§ Provided text:
BEGIN

Sara Zarr (born October 3, 1970) is an American writer. She was raised in San Francisco, and now lives in Salt Lake City, Utah with her husband. Her first novel, Story of a Girl, was a 2007 National Book Award finalist. She has subsequently had nine novels published.

==Biography and career==
Born in Cleveland, Ohio and raised in San Francisco, she earned a degree in communications from San Francisco State University. Zarr grew up as part of a Jesus Movement church. Her first three manuscripts were never published, but after winning the Utah Arts Council prize for best unpublished young adult novel of 2003, she was able to find an agent who successfully sold Story of a Girl as the first of a two-book deal, to Little, Brown Books for Young Readers.

Inspired by the kidnapping of Elizabeth Smart and Zarr's Christian roots, her third book, Once Was Lost (also published as What We Lost) addresses issues of faith, identity and home. The original title comes from the hymn Amazing Grace written by John Newton. While the characters are Christian, the book was published for a mainstream audience and neither promotes nor criticizes organized religion.

In 2008, Zarr contributed to the young adult for Obama project started by fellow YA author Maureen Johnson.

END

§ Input data:
BEGIN

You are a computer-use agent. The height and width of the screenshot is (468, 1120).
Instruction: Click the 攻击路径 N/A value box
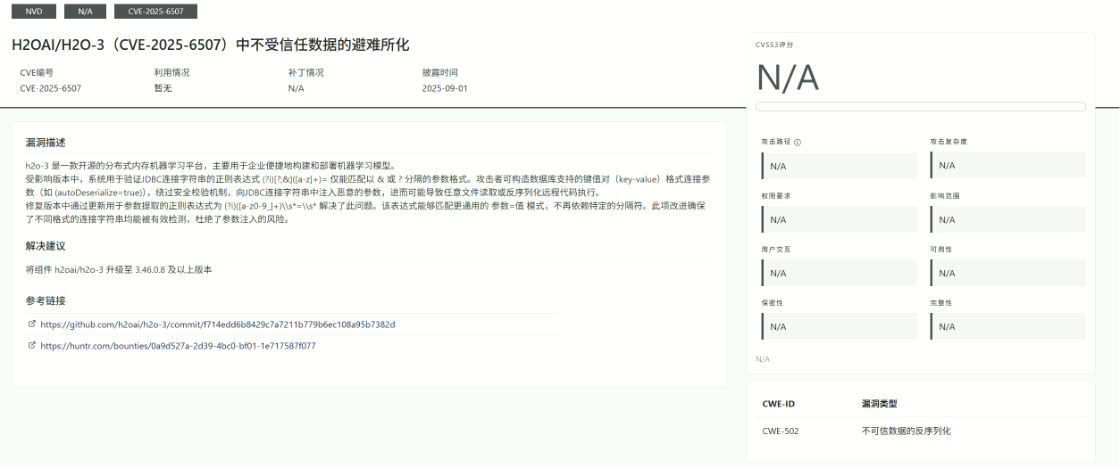pyautogui.click(x=838, y=165)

END

§ Task list:
1 – According to the Sara Zarr biography, what prize did Zarr win before she found an agent?
2 – Name every city mentioned in the Sara Zarr biography.

§ Per-task outputs:
1 – The Utah Arts Council prize for best unpublished young adult novel of 2003.

2 – San Francisco, Salt Lake City, Cleveland